The Gold Bricks started as a project to get the original 50-issue black-and-white Gold Digger series into a convenient, but impressive format, with 25 issues per volume. They’ve continued since then with 25-issue collections of the color series. On one hand, the production’s a little cheap, with ~600 pages on thin newsprint paper that that has yellowed over the years, but the binding is amazingly solid.

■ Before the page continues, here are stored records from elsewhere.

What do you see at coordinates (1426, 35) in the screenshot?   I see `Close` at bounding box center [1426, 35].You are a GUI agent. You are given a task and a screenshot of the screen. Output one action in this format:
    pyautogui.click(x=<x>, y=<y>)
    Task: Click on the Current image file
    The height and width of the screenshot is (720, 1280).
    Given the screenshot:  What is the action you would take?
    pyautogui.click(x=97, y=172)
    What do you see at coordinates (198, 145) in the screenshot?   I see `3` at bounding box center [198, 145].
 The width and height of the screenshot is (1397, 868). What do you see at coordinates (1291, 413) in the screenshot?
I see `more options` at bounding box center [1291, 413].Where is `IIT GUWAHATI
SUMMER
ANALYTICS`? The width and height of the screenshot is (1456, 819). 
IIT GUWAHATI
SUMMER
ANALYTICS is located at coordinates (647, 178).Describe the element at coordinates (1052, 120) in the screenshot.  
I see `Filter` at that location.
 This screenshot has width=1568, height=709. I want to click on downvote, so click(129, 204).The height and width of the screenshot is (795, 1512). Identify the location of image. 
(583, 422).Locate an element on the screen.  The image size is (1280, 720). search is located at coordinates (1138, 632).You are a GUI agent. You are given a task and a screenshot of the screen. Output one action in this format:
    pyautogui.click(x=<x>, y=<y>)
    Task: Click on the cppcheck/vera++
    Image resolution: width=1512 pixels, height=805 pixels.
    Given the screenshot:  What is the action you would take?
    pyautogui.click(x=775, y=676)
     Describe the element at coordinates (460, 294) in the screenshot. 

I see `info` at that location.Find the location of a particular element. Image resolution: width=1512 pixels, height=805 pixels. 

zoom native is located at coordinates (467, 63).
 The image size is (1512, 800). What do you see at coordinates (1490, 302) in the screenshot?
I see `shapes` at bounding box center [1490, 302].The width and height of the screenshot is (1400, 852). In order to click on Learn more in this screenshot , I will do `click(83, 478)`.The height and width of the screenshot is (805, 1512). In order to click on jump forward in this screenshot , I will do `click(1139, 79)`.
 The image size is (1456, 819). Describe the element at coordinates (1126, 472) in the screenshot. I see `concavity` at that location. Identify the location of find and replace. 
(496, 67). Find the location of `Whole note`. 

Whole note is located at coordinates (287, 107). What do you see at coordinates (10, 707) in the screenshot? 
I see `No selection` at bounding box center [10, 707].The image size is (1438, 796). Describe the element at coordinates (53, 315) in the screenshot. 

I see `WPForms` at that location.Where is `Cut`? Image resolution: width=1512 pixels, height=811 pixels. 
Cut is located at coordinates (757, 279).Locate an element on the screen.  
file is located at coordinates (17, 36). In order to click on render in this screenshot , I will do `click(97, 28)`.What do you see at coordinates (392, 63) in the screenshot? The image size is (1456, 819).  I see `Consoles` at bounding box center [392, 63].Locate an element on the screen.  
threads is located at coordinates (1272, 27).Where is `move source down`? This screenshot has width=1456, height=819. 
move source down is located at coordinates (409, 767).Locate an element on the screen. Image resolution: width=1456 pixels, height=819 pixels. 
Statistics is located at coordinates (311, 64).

The regular series sees a refining of Perry’s art and character design, though it remains very loose in feel. As a regular series, and 25 issues, there’s a number of story arcs in the first volume. One of the more impressive things, reading it all now, is just how little ‘throw away’ pieces there are: a lot of things in here continue being central parts of the series for a long time to come, or secondary characters show up for a story… and then show up again a dozen issues later at a logical point. The fact that Fred Perry is writing all of this doubtless does wonders to keep things consistent, but it can be amazing just how much he juggles. Some characters do fade away though. Tark and Mesha from the original story slowly get sidelined, and then basically take a job that rotates them out of the recurring cast.

Perry loves making references to popular culture as part of his light-hearted tone (the computer-book from Inspector Gadget showed up in the limited series), and he spends a couple moments explaining one, establishing the A-Wing as one of that world’s next generation fighters. Which is a fun way of underscoring that superscience is a part of that world. A lot of the stories in here are short, and as the series went on, story titles got dropped; here’s the bigger stories:

Issues 1-4 — The Curse: The first story of the continuing series, and the second big story for GD (I kind of wonder if Perry had originally planned it out as a second limited series). We start with another ancient-ruin-exploration-gone-wrong (Gina was beaten to the loot by Croesus no less), a demon, and the creation of Brianna. That last is introduced really well, with the issue starting with the aftermath, and going back to figure out what happened.

Issues 4-6 — Tooth and Claw: The end of The Curse melds straight into the next story, which I always felt didn’t have quite enough groundwork laid, but was still quite logical. Britanny’s relationship with Stripe has disturbed the relationships within El Dorado, and now that comes back to bite Britanny. Not only do we get a rematch with Jetta and Thabian, but we finally get to see more of Gina and Britanny’s dad, Dr. Theodore Diggers, and get an idea just what he can do (that he was a powerful mage had been established in the mini-series, now we get to see what that means).

Issue 6-7 — Night Flight: Dark Bird returns for a rematch with Ace. This story really shows off that Fred Perry loves flying and aircraft, and he does a good job narrating a multi-plane dogfight.

Issue 7-8 — Crime Syndicate X: Early on, we get a mention that Cheetah had spent time ‘super heroing’ in high school with a friend, and that gets picked up with Cheetah running into her old pal the Pink Avenger in New York, and things go into a typically wacky take on superhero adventures, though with something of a nasty twist as the main villain is smart enough to find out heroes’ identities and threaten friends and family.

Issues 13-19 — The Lich King: This story technically starts with #15, but the the issue and a third before lead straight into it. Meeting the werewolves brings in more details on the end of the war between them and the werecheetahs, and leads directly to the next big story dealing with Dr Digger’s father,  and a very epic story with the fate of Gina and the realm of the undead at stake. It’s the biggest story so far, and is very well paced, and introduces Jade, the alternate world of magic, and Gina’s mother (who is every bit as competent as the rest of the family).

Aside from those, there’s eleven issues in here that are single-issue stories, mostly with lots of high-action plots, with more character-focused bits being banter and side-pieces to the rest, though issue #24 takes a break from high-speed action but still has lots of character-based conflict. Issues 11 & 12 establish that GD and Ninja High School are in the same universe, with the Rat Exterminators and Dog Supreme showing up from NHS. The number of characters grows explosively in these stories, and most of them are seen again later. There’s also several bits of circling back to the limited series to continue things introduced there.

One nice continuing thing in the series is that there’s multiple references to time passing. A previous issue’s events are often a week earlier, so between that and multiple-issue stories, it probably isn’t keeping up with publishing time, but it’s a lot better than many series of this type. Overall, this volume is a little over two years of growth in the characters, and the extreme sexiness gets toned down just a bit, which helps. (Not that there isn’t still a lot, but it does tone down a bit. Gina especially tones down a bit, though she is getting into a love triangle by the end of the volume.)